[Reading passage — start]

The Ace Records Podcast
We welcome you to the Ace podcast, lovingly presided over for us by journalist, record collector and broadcaster Pete Paphides. This occasional series will feature interviews with guests from many branches of the extended Ace family, detailing their own careers, the artists that have influenced their lives and the records that they love, all enjoyably explored over two microphones and plenty of cups of tea.
Episode 29 – Gary Crowley
The Crow! A man whose immediately-recognisable cackle introduces himself before our host Pete Paphides even has a chance to. Gary has been writing and presenting music coverage for both his and our whole lives and he’s never lost that contagious Tigger bounce of youthful enthusiasm. Beginning on Capital Radio and migrating across GLR, XFM, 6music and to his current home on London Radio, he talks about the fanzines, magazines, programmes and interviews that have made his life.
Always remaining a fan despite knowing and working with many of his heroes, he talks about swapping playlists with Paul Weller, stickering Pretenders records for his now-neighbour Chrissie Hynde, and Gary can still recite by heart the Weller family’s home phone number, as once printed in Meldoy Maker!
Here to talk about his new compilation for Ace, ‘Productions of Martin Rushent’, he explains that seeing Rushent’s name on a record worked for him as a sign of quality, whether it appeared on the Stranglers, Buzzcocks and punk records that made his youth or the classic synth pop of the 1980s. Gary wrote the definitive sleevenote to go alongside – and as Pete points out, it’s like a theatre programme, you need to read as you listen to get the full effect.
Episode 28 - Corinne Drewery
The one-time vocalist with Working Week (post-collaboration with another Ace podcast alumnae Tracey Thorn) and long-time vocalist with Swing Out Sister, Corinne Drewery joins our Pete to shoot the breeze about the music she’s made and the music that’s made her.
Coming out of St Martin’s art college (this time her alumnae being Sade) and impressing the high street with her fashion designs to the point Laura Ashley paid for her student patterns, Corinne started to realise her real passion was for music and has never looked back. Joining forces with Andy Connell from A Certain Ratio and Martin Jackson from Magazine, Tony Wilson called Corinne an honorary Mancunian. Once signed to a major label, their sound was actually so much bigger, the US in particular embracing them for their cinematic and lush sounds that reflect the love she has for the music of Burt Bacharach and Jimmy Webb, together with Britsoul and soft jazz.
Still recording and touring, Corinne also still DJs and makes pilgrimages to Northern Soul all-nighters and has brought along a box of her favourite 45s to talk through, much to Pete’s delight…
Episode 27 - Stewart Lee
The celebrated comedian, journalist and documentary maker brings to the Ace podcast his unique take on the world, covering what Jimmy Tarbuck might have seen when given acid by the Beatles, how he met then-stranger Ian McShane for dinner when allowed out after a Covid lockdown and comparing a Dream Syndicate improvisation session to what he hopes to achieve with his stand-up. This is all via talks on record shopping in the Birmingham area, bogs and being a volunteer corpse.

[Reading passage — finish]
[Collected material — start]

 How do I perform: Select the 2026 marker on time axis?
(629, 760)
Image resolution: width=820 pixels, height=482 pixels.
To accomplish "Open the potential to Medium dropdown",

[Collected material — finish]

■ Problem A
Answer these from the Ace Records Podcast page, one line each:
(i) What is Gary Crowley's current radio home?
(ii) Which art college did Corinne Drewery come out of?
(iii) Whose improvisation session does Stewart Lee compare to what he hopes to achieve with his stand-up?
■ Problem B
List every radio station that the Ace Records Podcast page names in Gary Crowley's career.
■ Problem C
Write a continuation of the Ace Records Podcast page that picks up after its final sentence.

■ Written reply A
(i) London Radio
(ii) St Martin's art college
(iii) Dream Syndicate

■ Written reply B
Capital Radio, GLR, XFM, 6music, London Radio

■ Written reply C
It is the only Ace podcast that includes a live toilet break.
Episode 26 – Sean Rowley
Hero of radio, ‘All Back To Mine’, ‘Guilty Pleasures’, the Mighty Hoopla Festival and so much more, Sean Rowley chats to our Pete to walk him through Sean’s new compilation for Ace – ‘Ladies Sing The Boss’, a CD of female artists covering Springsteen. Sean talks us through his overarching love of the cover version and how they allow you to luxuriate in the beauty of a song to the extent it can take on a whole new meaning. Likewise ‘the cars and girls’ surface nature of Springsteen songs can have a whole new light shone on their perhaps more hidden yet innate sensitivity and vulnerability. As Lucy Dacus sings on ‘Dancing In The Dark’ – ‘wanna change my clothes, my hair, my face’, Bruce has never sounded more understanding of a female experience. They talk about how ‘Cover Me’ was originally written for Donna Summer, and perhaps a little more tangentily, Pete’s love of Mike Read’s Heritage show and Hall & Oates’ dynamic when off duty.
Further listening: Ladies Sing The Boss
Episode 25 - Lenny Kaye
We’re very proud to have as special guest on the latest episode of the Ace podcast Lenny Kaye - musician, producer, rock scholar, Nuggets compiler and integral member of the Patti Smith Group for five decades and counting.
Lenny’s genre, continent and decade spanning book “Lightning Striking” comes with a companion double CD released on Ace. Identifying some seminal moments in the history of rock n roll, Lenny describes some formative "lightning strike" moments in music history and latterly, what it's like to be present when it actually happens to him.
Further listening - Lightning Striking
Episode 24 – Edgar Wright
Film director, screenwriter and producer Edgar Wright is the latest guest on the Ace podcast, talking us through his latest film about Sparks and how he manages to crowbar music into everything else that he does besides. Our host Pete and Edgar discuss how important ‘Bell Bottoms’ and ‘Harlem Shuffle’ proved to Edgar’s film ‘Baby Driver’ and how he was inspired by two very different uses of ‘Blue Moon’ in ‘An American Werewolf In London’. Keen to make his own soundtrack before one ever existed, Edgar recorded clips of the film from VHS onto cassette and as a result of endless listens to his own version, can do an incredible impression of Jenny Agutter shrieking. So there’s lots to tune in for for all the family.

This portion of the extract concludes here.